Exercise goal |
Present the following data again exactly as it is shown.

Data for processing |

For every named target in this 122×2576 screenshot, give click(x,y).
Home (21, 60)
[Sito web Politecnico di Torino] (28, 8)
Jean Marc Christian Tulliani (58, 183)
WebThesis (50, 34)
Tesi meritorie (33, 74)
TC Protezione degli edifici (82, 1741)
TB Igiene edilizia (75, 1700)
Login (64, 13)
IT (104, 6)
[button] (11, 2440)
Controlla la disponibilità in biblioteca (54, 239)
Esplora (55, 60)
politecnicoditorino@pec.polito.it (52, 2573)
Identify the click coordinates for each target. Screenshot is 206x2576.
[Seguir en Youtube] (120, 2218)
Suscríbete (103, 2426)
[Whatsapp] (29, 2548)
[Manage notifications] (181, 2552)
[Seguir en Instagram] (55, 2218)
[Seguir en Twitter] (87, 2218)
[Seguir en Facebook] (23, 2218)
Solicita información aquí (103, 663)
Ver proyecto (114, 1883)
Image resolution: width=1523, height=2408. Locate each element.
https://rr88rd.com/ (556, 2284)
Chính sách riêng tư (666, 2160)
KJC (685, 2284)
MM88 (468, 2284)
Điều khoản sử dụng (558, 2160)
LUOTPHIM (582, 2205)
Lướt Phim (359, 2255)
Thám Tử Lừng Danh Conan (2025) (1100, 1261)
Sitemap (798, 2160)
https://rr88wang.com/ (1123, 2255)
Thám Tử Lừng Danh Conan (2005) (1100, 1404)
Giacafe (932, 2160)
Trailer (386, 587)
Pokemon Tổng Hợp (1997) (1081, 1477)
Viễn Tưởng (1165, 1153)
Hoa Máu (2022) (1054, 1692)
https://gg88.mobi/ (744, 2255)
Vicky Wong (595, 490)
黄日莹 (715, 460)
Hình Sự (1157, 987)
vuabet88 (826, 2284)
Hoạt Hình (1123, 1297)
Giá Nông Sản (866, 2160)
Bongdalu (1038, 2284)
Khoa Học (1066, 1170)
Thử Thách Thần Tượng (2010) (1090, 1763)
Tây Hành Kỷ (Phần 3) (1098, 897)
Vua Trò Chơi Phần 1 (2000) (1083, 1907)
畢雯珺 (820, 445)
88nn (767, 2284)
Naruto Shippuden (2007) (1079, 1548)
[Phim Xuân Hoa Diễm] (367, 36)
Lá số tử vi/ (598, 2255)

Task response |
For every named target in this 122×2576 screenshot, give click(x,y).
Home (21, 60)
[Sito web Politecnico di Torino] (28, 8)
Jean Marc Christian Tulliani (58, 183)
WebThesis (50, 34)
Tesi meritorie (33, 74)
TC Protezione degli edifici (82, 1741)
TB Igiene edilizia (75, 1700)
Login (64, 13)
IT (104, 6)
[button] (11, 2440)
Controlla la disponibilità in biblioteca (54, 239)
Esplora (55, 60)
politecnicoditorino@pec.polito.it (52, 2573)
Identify the click coordinates for each target. Screenshot is 206x2576.
[Seguir en Youtube] (120, 2218)
Suscríbete (103, 2426)
[Whatsapp] (29, 2548)
[Manage notifications] (181, 2552)
[Seguir en Instagram] (55, 2218)
[Seguir en Twitter] (87, 2218)
[Seguir en Facebook] (23, 2218)
Solicita información aquí (103, 663)
Ver proyecto (114, 1883)
Image resolution: width=1523, height=2408. Locate each element.
https://rr88rd.com/ (556, 2284)
Chính sách riêng tư (666, 2160)
KJC (685, 2284)
MM88 (468, 2284)
Điều khoản sử dụng (558, 2160)
LUOTPHIM (582, 2205)
Lướt Phim (359, 2255)
Thám Tử Lừng Danh Conan (2025) (1100, 1261)
Sitemap (798, 2160)
https://rr88wang.com/ (1123, 2255)
Thám Tử Lừng Danh Conan (2005) (1100, 1404)
Giacafe (932, 2160)
Trailer (386, 587)
Pokemon Tổng Hợp (1997) (1081, 1477)
Viễn Tưởng (1165, 1153)
Hoa Máu (2022) (1054, 1692)
https://gg88.mobi/ (744, 2255)
Vicky Wong (595, 490)
黄日莹 (715, 460)
Hình Sự (1157, 987)
vuabet88 (826, 2284)
Hoạt Hình (1123, 1297)
Giá Nông Sản (866, 2160)
Bongdalu (1038, 2284)
Khoa Học (1066, 1170)
Thử Thách Thần Tượng (2010) (1090, 1763)
Tây Hành Kỷ (Phần 3) (1098, 897)
Vua Trò Chơi Phần 1 (2000) (1083, 1907)
畢雯珺 (820, 445)
88nn (767, 2284)
Naruto Shippuden (2007) (1079, 1548)
[Phim Xuân Hoa Diễm] (367, 36)
Lá số tử vi/ (598, 2255)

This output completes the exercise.